3) As fissuras ficam mais abertas e surgem em maior número, fazendo com que a taxa de evaporação ultrapasse a taxa de abastecimento de solução, esgotando-se esta em alguns pontos; a cristalização concentra-se pois nas fissuras, terminando o crescimento isométrico e iniciando-se o desenvolvimento em forma prismática;

4) As fissuras já estão muito abertas, a solução rareia e o seu contacto com os cristais é drasticamente reduzido; o crescimento cristalino é por isso cada vez mais esbelto, agora em forma de agulhas, até acabar mesmo por deixar de se realizar quando acabar de vez o abastecimento de solução.

O comportamento despedaçante dos sais pode, no entanto, ser distinguido entre: sais muito solúveis; sais levemente solúveis; e sais “quase insolúveis”. Esquematizam-se os efeitos dos sais no estuque, sob e sobre os paramentos, para os 3 seguintes tipos de solubilidade em água:

1) Sais muito solúveis: podem existir em grande concentração sem cristalizar mas, quando tal ocorre, surgem em geral eflorescências; nos paramentos onde exsudam, não provocam necessariamente graves danos, apesar de alterarem o aspecto das superfícies;

2) Sais levemente solúveis: são os mais nefastos, já que, apesar da sua menor solubilidade, têm maior
probabilidade de atingir a saturação; cristalizam preferencialmente sob os paramentos, e os danos causados são os mais elevados;

3) Sais “quase insolúveis”: não originam em geral efeitos prejudiciais, apesar de cristalizarem no interior, e as concentrações são reduzidas; a sua lenta e gradual cristalização pode ainda servir para melhorar alguma microcoesão ou reduzir a porosidade do material.

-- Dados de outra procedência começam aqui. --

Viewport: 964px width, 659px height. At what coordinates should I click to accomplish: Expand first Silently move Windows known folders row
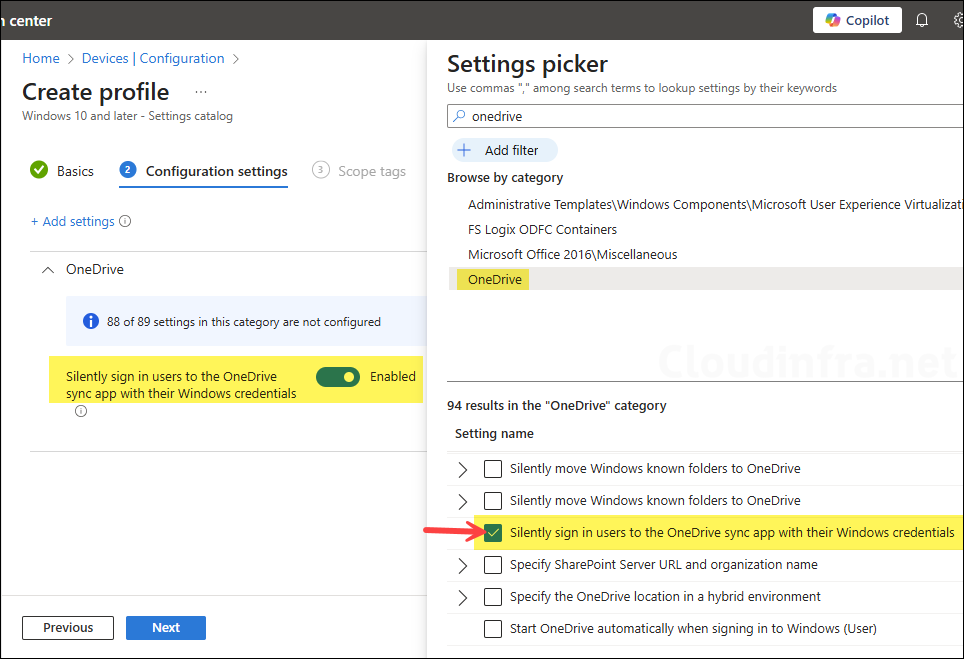point(462,469)
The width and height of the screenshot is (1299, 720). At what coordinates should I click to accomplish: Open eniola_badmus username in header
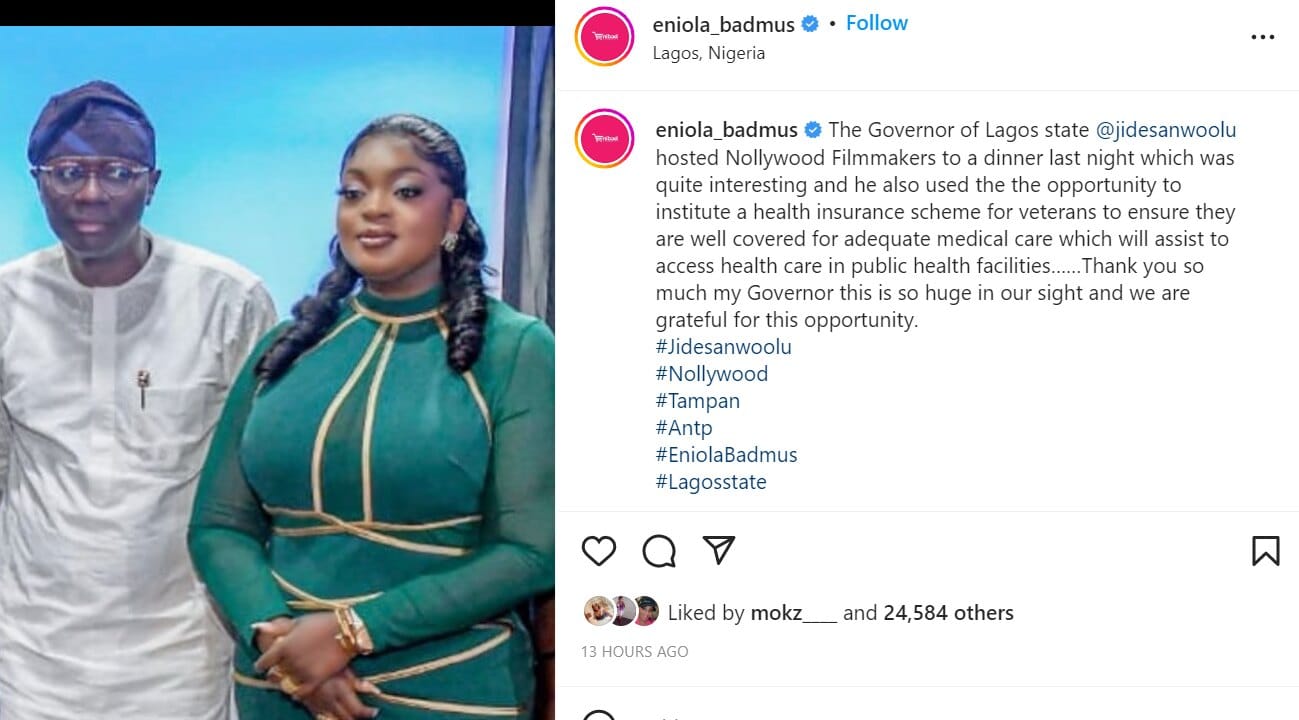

A grande maioria dos sais que surgem nas paredes e revestimentos podem classificar-se como muito solúveis, apesar de variarem entre 20 e 700 vezes a solubilidade do gesso. Este, cuja solubilidade é tomada como padrão, e o carbonato de magnésio podem considerar-se como levemente solúveis. Como sais “quase insolúveis”, ou seja, com cerca de 1/100 da solubilidade do gesso, podese referir o carbonato de cálcio e o de bário.